» Problem description: Reproduce the records below exactly, but only between the lines holding "Cancel the running scan with X button" and "Given: Open the snapshot folder icon", inclusive.

» Given entries:

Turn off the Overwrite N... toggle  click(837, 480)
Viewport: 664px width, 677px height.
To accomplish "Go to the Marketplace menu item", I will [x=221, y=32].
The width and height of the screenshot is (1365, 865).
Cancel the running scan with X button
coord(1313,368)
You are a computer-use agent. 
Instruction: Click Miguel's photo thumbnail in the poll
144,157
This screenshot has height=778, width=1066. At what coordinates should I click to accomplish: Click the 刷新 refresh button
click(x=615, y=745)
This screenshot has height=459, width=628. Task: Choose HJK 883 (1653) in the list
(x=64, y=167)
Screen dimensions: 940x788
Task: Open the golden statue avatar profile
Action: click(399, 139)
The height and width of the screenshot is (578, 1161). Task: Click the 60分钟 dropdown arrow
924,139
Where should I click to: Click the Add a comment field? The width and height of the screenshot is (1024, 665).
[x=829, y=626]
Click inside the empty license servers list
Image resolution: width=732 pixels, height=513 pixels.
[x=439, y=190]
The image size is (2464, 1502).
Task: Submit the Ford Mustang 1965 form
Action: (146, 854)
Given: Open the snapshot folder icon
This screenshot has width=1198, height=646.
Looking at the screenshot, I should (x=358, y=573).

» Answer space:
Cancel the running scan with X button
coord(1313,368)
You are a computer-use agent. 
Instruction: Click Miguel's photo thumbnail in the poll
144,157
This screenshot has height=778, width=1066. At what coordinates should I click to accomplish: Click the 刷新 refresh button
click(x=615, y=745)
This screenshot has height=459, width=628. Task: Choose HJK 883 (1653) in the list
(x=64, y=167)
Screen dimensions: 940x788
Task: Open the golden statue avatar profile
Action: click(399, 139)
The height and width of the screenshot is (578, 1161). Task: Click the 60分钟 dropdown arrow
924,139
Where should I click to: Click the Add a comment field? The width and height of the screenshot is (1024, 665).
[x=829, y=626]
Click inside the empty license servers list
Image resolution: width=732 pixels, height=513 pixels.
[x=439, y=190]
The image size is (2464, 1502).
Task: Submit the Ford Mustang 1965 form
Action: (146, 854)
Given: Open the snapshot folder icon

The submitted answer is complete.